Exercise aim.
Exactly as given, output all the records that follow.
Records for this task Block Start
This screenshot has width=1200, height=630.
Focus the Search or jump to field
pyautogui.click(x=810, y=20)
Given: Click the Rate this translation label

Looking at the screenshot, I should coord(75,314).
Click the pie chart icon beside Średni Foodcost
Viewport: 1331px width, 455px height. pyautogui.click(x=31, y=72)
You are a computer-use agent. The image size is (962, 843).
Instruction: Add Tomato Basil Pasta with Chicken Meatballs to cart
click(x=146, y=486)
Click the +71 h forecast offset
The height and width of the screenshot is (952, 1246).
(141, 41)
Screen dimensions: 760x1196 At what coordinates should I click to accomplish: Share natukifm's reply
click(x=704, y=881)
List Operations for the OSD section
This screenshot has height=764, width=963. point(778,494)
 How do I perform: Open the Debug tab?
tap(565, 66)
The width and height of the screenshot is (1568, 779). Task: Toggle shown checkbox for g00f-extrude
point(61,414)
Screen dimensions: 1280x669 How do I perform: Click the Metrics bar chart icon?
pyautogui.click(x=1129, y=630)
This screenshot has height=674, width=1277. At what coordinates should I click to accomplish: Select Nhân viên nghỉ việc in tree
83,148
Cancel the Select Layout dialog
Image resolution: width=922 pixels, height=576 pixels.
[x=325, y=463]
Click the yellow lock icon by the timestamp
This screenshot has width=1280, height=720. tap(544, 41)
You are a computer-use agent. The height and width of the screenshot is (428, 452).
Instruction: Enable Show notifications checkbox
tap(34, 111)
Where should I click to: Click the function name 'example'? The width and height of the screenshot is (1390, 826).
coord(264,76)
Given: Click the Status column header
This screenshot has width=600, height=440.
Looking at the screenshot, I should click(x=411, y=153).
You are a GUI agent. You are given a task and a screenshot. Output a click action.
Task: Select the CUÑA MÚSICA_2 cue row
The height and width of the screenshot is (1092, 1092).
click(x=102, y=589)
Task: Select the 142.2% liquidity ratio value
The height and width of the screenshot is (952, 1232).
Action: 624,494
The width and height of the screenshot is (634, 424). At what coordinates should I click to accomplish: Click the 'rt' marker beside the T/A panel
Records for this task Block End
Written solution.
This screenshot has width=1200, height=630.
Focus the Search or jump to field
pyautogui.click(x=810, y=20)
Given: Click the Rate this translation label

Looking at the screenshot, I should coord(75,314).
Click the pie chart icon beside Średni Foodcost
Viewport: 1331px width, 455px height. pyautogui.click(x=31, y=72)
You are a computer-use agent. The image size is (962, 843).
Instruction: Add Tomato Basil Pasta with Chicken Meatballs to cart
click(x=146, y=486)
Click the +71 h forecast offset
The height and width of the screenshot is (952, 1246).
(141, 41)
Screen dimensions: 760x1196 At what coordinates should I click to accomplish: Share natukifm's reply
click(x=704, y=881)
List Operations for the OSD section
This screenshot has height=764, width=963. point(778,494)
 How do I perform: Open the Debug tab?
tap(565, 66)
The width and height of the screenshot is (1568, 779). Task: Toggle shown checkbox for g00f-extrude
point(61,414)
Screen dimensions: 1280x669 How do I perform: Click the Metrics bar chart icon?
pyautogui.click(x=1129, y=630)
This screenshot has height=674, width=1277. At what coordinates should I click to accomplish: Select Nhân viên nghỉ việc in tree
83,148
Cancel the Select Layout dialog
Image resolution: width=922 pixels, height=576 pixels.
[x=325, y=463]
Click the yellow lock icon by the timestamp
This screenshot has width=1280, height=720. tap(544, 41)
You are a computer-use agent. The height and width of the screenshot is (428, 452).
Instruction: Enable Show notifications checkbox
tap(34, 111)
Where should I click to: Click the function name 'example'? The width and height of the screenshot is (1390, 826).
coord(264,76)
Given: Click the Status column header
This screenshot has width=600, height=440.
Looking at the screenshot, I should click(x=411, y=153).
You are a GUI agent. You are given a task and a screenshot. Output a click action.
Task: Select the CUÑA MÚSICA_2 cue row
The height and width of the screenshot is (1092, 1092).
click(x=102, y=589)
Task: Select the 142.2% liquidity ratio value
The height and width of the screenshot is (952, 1232).
Action: 624,494
The width and height of the screenshot is (634, 424). At what coordinates should I click to accomplish: Click the 'rt' marker beside the T/A panel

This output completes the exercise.